◆ SEZIONE DEL DOCUMENTO:
SEZIONE: TECNOLOGIA E INNOVAZIONE
STATISTICHE

Smart Working, chi lo ha provato continua nel 48 per cento dei casi

18 Giugno 2020
 

Ora che sembra essersi leggermente allentata la morsa della pandemia di Covid-19, inevitabile chiedersi cosa accadrà alle tante nuove abitudini che siamo stati costretti ad assumere. Prima fra tutte, il lavoro da remoto, il cosiddetto smart working che molti liberi professionisti già conoscevano ma che per tanti, abituati al lavoro a tempo pieno in ufficio, ha rappresentato una vera e propria rivoluzione. ANRA, Associazione Nazionale dei Risk Manager, e Aon, hanno analizzato come è cambiata la vita lavorativa degli italiani nella ricerca “Lo smart working in Italia, tra gestione dell’emergenza e scenari futuri”, che ha coinvolto dipendenti di aziende di tutte le dimensioni, grandi imprese (45%) e micro e piccole imprese (44%).


Prima della pandemia, in smart working solo il 30%. Ora siamo all'80%
Secondo quanto emerso dall’indagine, prima della pandemia solo il 31% dei dipendenti poteva usufruire dello smart working, e non su base quotidiana mentre, allo stato attuale, i lavoratori che proseguono completamente l’attività da remoto rappresentano quasi l’80%. Uno stravolgimento imposto dalla situazione emergenziale, che ha fatto riflettere sui vantaggi ma anche sui limiti di questo strumento, e soprattutto ha permesso di “sfatare” qualche mito.
Le aziende che in precedenza non usufruivano di questa modalità infatti basavano la propria decisione sulle possibili problematiche relative a pianificazione, gestione e controllo delle attività (44%), sulla mancanza di una strumentazione idonea (29%) o sul timore di un calo della produttività (26%). Risposte che denotano una cultura aziendale non basata sulla condivisione di fiducia e obiettivi ma ancora sul controllo, un retaggio tradizionale che mostrato i suoi limiti in questo periodo. Quando il virus ha reso necessario il distanziamento sociale anche i più scettici, per garantire l’operatività, hanno comunque dovuto ricorrere allo smart working, e l’attuazione pratica ha smentito diverse delle problematiche ipotizzate.
I lavoratori hanno riscontrato che oltre il 70% delle proprie attività può essere svolto da remoto, anche se rimane una certa difficoltà nella pianificazione e gestione delle attività (che però scende dell’11% rispetto alla percezione pre-Covid), probabilmente perché la repentinità imposta dall’emergenza non ha consentito una migliore organizzazione in tal senso. “Tra i motivi d’impedimento all’utilizzo dello Smart Working prima dell’emergenza, numerosi sono stati i riferimenti a una ‘mancanza di cultura’ tra i piani alti, un preconcetto legato alla mancanza di fiducia nei propri dipendenti che si trovano a fare lo stesso lavoro, ma da casa, secondo tempi e ritmi diversi. Questa visione si è ‘allentata’ quando lo Smart Working è entrato a far parte della nostra quotidianità, seppure, in maniera forzata: le aziende hanno performato bene, nonostante le difficoltà che tutte le organizzazioni, in misura minore o maggiore, hanno riscontrato.” commenta Alessandro De Felice, Presidente ANRA.

◆ MATERIALE FORNITO:
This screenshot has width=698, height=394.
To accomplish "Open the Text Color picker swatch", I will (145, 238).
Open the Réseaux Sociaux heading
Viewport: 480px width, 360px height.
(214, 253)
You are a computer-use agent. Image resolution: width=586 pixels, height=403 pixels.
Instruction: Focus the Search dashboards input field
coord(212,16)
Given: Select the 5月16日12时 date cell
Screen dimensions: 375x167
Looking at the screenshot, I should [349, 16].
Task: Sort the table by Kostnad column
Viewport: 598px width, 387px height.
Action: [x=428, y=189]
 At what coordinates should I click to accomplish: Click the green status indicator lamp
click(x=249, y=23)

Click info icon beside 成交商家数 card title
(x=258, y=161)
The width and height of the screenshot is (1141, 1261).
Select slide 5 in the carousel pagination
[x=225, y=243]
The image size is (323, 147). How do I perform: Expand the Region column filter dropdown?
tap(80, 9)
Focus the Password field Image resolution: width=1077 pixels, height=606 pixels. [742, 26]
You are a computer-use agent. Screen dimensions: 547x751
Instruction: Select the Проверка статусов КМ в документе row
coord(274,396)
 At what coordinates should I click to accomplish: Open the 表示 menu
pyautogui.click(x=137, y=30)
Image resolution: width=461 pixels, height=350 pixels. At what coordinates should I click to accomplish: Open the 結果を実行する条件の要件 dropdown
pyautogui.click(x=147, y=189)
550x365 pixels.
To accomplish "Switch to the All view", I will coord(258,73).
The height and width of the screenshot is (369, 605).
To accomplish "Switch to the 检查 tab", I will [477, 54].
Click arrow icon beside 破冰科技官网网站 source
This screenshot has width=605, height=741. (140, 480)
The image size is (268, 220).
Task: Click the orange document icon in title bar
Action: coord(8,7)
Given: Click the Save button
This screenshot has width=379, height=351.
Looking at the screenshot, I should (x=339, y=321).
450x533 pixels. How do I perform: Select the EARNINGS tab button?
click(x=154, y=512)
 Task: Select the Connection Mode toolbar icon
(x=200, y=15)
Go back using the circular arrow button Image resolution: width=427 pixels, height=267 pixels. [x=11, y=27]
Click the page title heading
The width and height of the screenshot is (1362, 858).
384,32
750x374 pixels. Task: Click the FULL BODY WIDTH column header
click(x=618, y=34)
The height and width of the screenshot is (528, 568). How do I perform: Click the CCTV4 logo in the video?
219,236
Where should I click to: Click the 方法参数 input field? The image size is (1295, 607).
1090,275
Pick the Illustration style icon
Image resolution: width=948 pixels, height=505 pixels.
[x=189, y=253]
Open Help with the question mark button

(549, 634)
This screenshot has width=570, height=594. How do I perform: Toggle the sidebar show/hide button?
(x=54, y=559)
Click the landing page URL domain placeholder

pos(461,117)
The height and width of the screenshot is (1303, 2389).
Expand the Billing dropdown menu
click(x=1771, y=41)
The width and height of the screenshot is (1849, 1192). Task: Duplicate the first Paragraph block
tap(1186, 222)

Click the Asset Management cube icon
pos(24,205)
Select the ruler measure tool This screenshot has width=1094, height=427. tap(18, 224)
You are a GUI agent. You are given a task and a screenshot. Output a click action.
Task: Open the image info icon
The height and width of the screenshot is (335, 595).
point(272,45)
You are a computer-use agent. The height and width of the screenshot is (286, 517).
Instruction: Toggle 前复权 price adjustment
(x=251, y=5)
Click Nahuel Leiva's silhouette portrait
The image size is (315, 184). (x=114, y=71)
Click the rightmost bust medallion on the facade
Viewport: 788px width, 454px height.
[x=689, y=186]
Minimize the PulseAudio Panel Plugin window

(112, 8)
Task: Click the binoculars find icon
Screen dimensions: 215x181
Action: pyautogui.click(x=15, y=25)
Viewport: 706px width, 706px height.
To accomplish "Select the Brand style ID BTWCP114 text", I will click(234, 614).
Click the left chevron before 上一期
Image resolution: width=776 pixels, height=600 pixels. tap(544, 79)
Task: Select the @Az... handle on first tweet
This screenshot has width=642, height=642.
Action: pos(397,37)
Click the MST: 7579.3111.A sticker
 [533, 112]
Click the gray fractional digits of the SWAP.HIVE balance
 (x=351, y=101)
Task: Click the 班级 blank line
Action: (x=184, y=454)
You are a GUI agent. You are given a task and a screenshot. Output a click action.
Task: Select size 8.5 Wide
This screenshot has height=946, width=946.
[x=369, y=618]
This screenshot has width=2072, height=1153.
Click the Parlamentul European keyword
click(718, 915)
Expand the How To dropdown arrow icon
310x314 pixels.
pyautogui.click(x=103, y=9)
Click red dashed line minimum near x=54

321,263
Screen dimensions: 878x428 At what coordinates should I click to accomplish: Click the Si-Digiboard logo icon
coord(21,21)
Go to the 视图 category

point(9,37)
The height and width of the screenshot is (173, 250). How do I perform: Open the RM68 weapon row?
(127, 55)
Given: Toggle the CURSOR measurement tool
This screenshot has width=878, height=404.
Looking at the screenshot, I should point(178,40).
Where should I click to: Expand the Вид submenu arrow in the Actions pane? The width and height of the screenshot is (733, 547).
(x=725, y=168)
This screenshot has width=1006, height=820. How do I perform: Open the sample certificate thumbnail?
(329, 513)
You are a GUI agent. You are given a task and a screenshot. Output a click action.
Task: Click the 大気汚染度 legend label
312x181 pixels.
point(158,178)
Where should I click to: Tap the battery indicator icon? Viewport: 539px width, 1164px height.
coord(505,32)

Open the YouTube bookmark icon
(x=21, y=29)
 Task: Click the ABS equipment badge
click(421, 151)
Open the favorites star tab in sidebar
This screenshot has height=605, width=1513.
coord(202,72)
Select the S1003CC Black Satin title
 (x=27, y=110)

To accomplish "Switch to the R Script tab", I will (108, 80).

◆ CONSEGNA:
Trascrivi fedelmente il passo dell'articolo sullo smart working che si apre con le parole "SEZIONE: TECNOLOGIA E" e si chiude con "piccole imprese (44%).".

◆ SOLUZIONE:
SEZIONE: TECNOLOGIA E INNOVAZIONE
STATISTICHE

Smart Working, chi lo ha provato continua nel 48 per cento dei casi

18 Giugno 2020
 

Ora che sembra essersi leggermente allentata la morsa della pandemia di Covid-19, inevitabile chiedersi cosa accadrà alle tante nuove abitudini che siamo stati costretti ad assumere. Prima fra tutte, il lavoro da remoto, il cosiddetto smart working che molti liberi professionisti già conoscevano ma che per tanti, abituati al lavoro a tempo pieno in ufficio, ha rappresentato una vera e propria rivoluzione. ANRA, Associazione Nazionale dei Risk Manager, e Aon, hanno analizzato come è cambiata la vita lavorativa degli italiani nella ricerca “Lo smart working in Italia, tra gestione dell’emergenza e scenari futuri”, che ha coinvolto dipendenti di aziende di tutte le dimensioni, grandi imprese (45%) e micro e piccole imprese (44%).